Attacking / Defending the target alone

Expected learning

To follow up on the work on trajectory times the player learns to defend his target and to attack the opposing target. This is the love from the "ball target" to the "court target" developed elsewhere.

See the resource on
the definition of a target

In this context the pupil will learn to:

  • Prefer placings on the court that favour moving forward, quicker and more favourable to hits.
  • Take into account the position of the ball in the opposite court to place himself.
  • Take into account the relation trajectory time / running time to place himself.
  • Orient his weight distribution and his hitting plan to direct the hit in the desired direction.
  • Take into account the permanent and immediate capacities of the opponent to define the area to defend (can he play long, short, fast?).

Changes in placing

The initial placing depends on the player's representation of the area to defend, of his own movement possibilities and of the probable trajectory of the opponent's ball. At a first stage, the game without a net, the pupils prefer the front of the court to intervene on the shortest and lowest trajectories.

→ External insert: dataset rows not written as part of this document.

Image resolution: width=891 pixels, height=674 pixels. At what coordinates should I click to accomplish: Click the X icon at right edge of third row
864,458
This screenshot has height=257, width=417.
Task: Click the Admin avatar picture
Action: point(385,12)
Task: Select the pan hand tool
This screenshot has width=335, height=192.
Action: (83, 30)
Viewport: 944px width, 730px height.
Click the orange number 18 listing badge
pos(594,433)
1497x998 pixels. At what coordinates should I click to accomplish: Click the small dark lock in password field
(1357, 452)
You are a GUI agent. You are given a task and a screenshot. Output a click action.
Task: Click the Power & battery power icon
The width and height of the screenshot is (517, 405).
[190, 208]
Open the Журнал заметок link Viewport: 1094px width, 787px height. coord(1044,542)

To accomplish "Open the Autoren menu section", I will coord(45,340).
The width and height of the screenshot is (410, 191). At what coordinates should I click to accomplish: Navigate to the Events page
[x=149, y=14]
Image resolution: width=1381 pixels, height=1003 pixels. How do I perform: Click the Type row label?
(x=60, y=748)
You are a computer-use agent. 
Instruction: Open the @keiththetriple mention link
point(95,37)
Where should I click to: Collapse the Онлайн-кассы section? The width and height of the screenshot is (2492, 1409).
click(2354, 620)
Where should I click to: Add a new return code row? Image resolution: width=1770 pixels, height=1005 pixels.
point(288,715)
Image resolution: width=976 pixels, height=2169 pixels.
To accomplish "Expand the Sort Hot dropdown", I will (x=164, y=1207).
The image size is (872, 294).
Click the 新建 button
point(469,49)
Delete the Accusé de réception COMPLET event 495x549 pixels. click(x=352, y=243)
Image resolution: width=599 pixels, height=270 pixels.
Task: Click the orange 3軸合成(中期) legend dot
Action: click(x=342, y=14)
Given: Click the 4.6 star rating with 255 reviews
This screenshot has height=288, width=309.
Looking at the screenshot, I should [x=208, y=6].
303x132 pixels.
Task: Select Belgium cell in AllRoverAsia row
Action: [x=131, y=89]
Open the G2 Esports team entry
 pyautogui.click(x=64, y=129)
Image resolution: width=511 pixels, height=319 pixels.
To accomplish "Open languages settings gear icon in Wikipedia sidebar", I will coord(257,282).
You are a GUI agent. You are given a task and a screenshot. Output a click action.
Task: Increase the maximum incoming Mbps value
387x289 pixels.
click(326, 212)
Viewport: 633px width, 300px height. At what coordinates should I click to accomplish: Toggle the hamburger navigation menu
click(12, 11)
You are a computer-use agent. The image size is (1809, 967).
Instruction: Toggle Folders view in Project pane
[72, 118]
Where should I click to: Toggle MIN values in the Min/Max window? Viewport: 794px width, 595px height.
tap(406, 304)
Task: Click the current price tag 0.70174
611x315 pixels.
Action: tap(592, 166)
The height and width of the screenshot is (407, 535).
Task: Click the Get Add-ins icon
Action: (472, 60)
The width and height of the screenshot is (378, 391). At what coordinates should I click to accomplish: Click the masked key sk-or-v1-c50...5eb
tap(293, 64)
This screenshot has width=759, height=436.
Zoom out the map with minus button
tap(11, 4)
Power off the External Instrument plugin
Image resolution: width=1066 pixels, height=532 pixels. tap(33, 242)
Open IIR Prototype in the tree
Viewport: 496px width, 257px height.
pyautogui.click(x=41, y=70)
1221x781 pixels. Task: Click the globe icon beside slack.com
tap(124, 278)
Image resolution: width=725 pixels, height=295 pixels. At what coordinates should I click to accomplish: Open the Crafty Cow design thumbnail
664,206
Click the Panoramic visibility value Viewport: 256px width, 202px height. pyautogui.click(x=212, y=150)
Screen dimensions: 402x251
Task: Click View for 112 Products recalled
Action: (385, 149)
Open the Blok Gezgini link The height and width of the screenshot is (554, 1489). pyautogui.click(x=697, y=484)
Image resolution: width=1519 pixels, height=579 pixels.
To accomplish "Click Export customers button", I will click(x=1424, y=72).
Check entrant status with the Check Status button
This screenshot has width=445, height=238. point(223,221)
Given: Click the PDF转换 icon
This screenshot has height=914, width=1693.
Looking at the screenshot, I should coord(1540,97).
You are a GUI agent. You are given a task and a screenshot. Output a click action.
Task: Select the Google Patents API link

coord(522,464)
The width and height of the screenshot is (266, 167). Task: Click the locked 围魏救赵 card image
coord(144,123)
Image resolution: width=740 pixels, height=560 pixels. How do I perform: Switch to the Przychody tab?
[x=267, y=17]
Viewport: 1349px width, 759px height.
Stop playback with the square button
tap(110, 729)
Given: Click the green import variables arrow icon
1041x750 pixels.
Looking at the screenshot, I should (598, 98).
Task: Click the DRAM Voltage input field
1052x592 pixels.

With the net they place themselves in the front half of the court. It seems that they neglect the eventuality of long trajectories and that they prefer being placed under the ball, even if that means being too forward relative to the ball.

Reading the trajectory

Reading the trajectory is a skill in itself. It is needed in all the actions of volley-ball and is developed with practice. Paradoxically it is on the trajectories close to the lines when they need to judge the trajectory and decide whether to play the ball or let it go that this ability becomes obvious.

See the resource on
reading trajectories

Learning situations

We can choose to work with or without a net. The net is a tool that must allow time to make a defence possible. We can, depending what's available, replace it by a neutral zone.